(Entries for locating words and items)
##########

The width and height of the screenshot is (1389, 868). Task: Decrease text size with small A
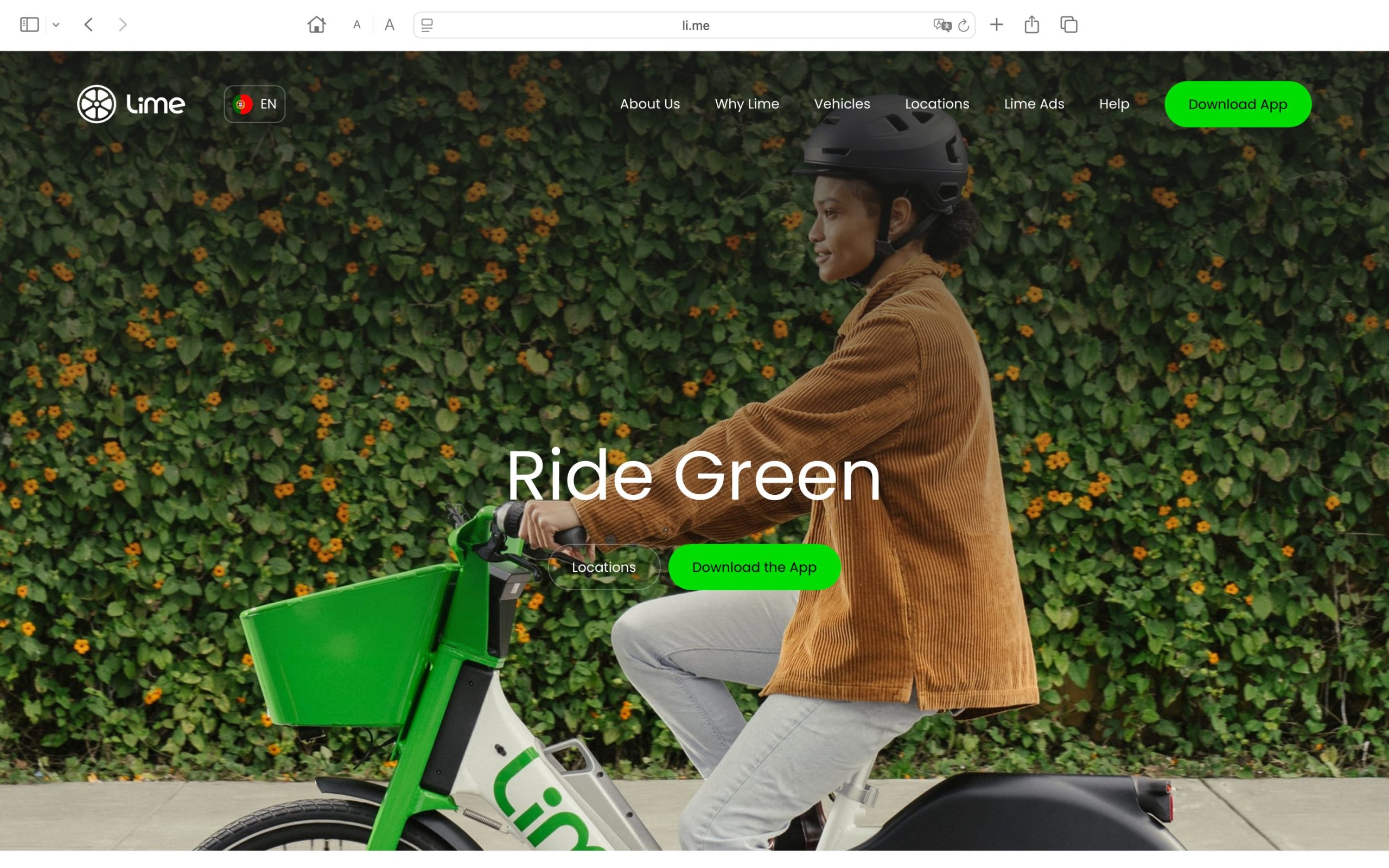click(356, 25)
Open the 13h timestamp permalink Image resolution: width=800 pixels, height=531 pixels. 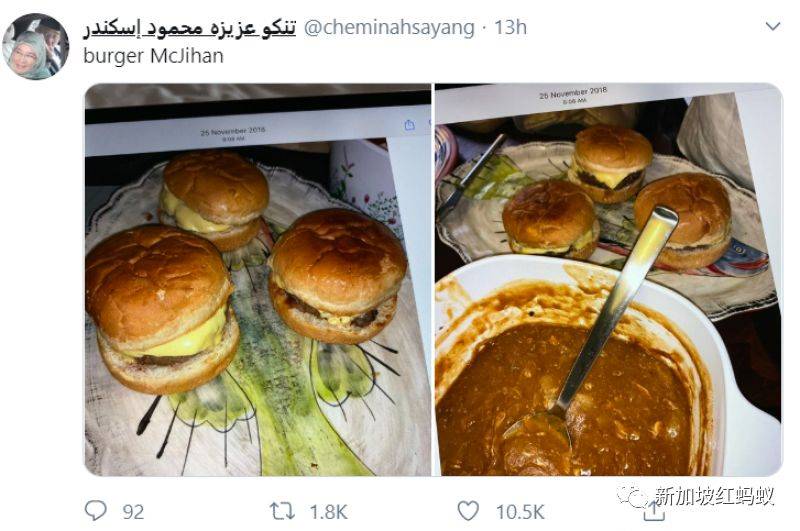click(x=510, y=27)
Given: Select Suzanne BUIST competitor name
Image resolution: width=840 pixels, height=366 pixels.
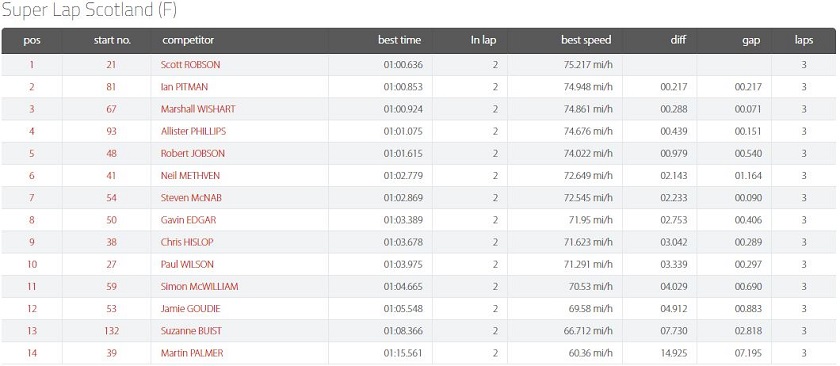Looking at the screenshot, I should point(191,331).
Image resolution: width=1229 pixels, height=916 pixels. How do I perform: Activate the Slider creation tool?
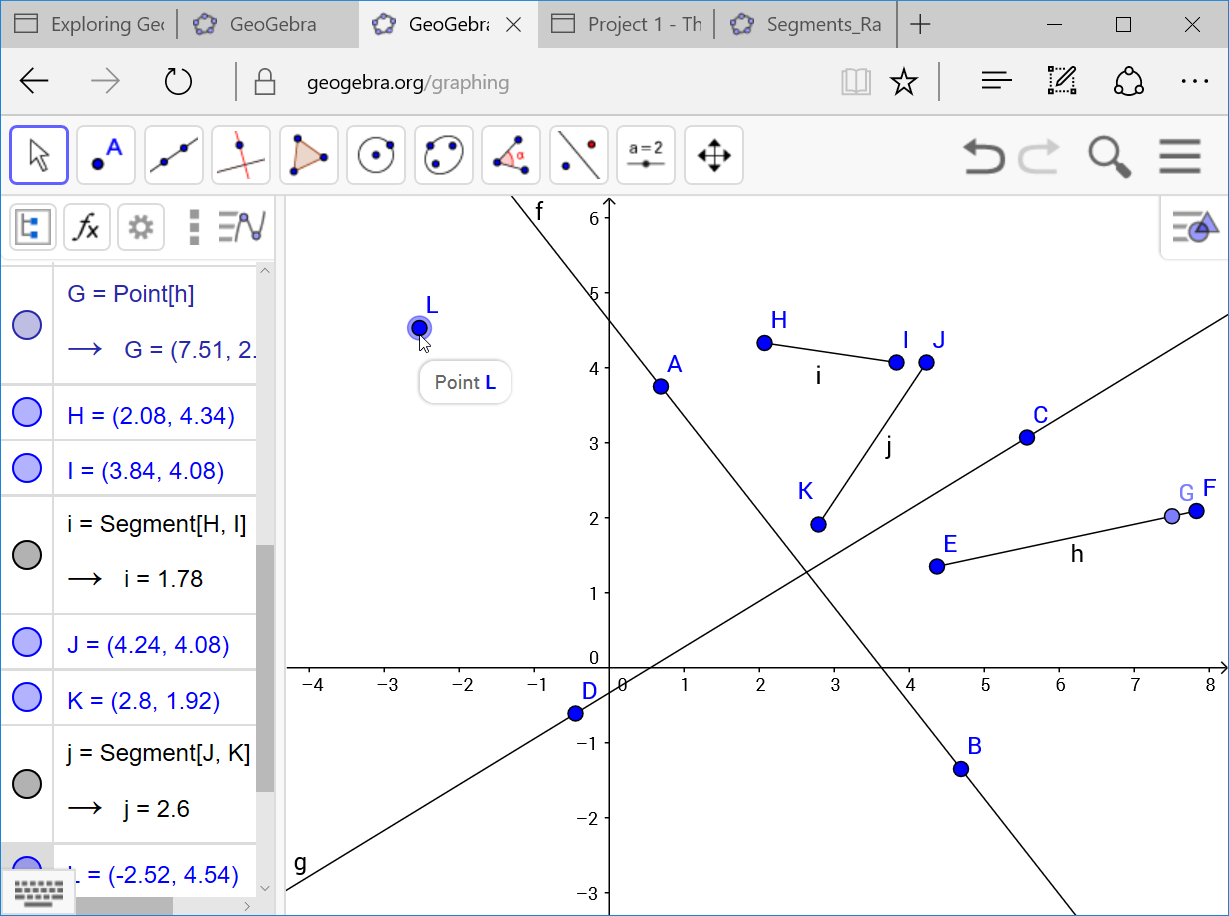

##########

GOAL: Could you rewrite the entries starting at the line containing "Given: Select Suzanne BUIST competitor name" and ending at the last entry, replacing "competitor" with "athlete" and leaving everything else unchanged, with the pictures left out?

ANSWER TO THE TASK:
Given: Select Suzanne BUIST athlete name
Image resolution: width=840 pixels, height=366 pixels.
Looking at the screenshot, I should point(191,331).
Image resolution: width=1229 pixels, height=916 pixels. How do I perform: Activate the Slider creation tool?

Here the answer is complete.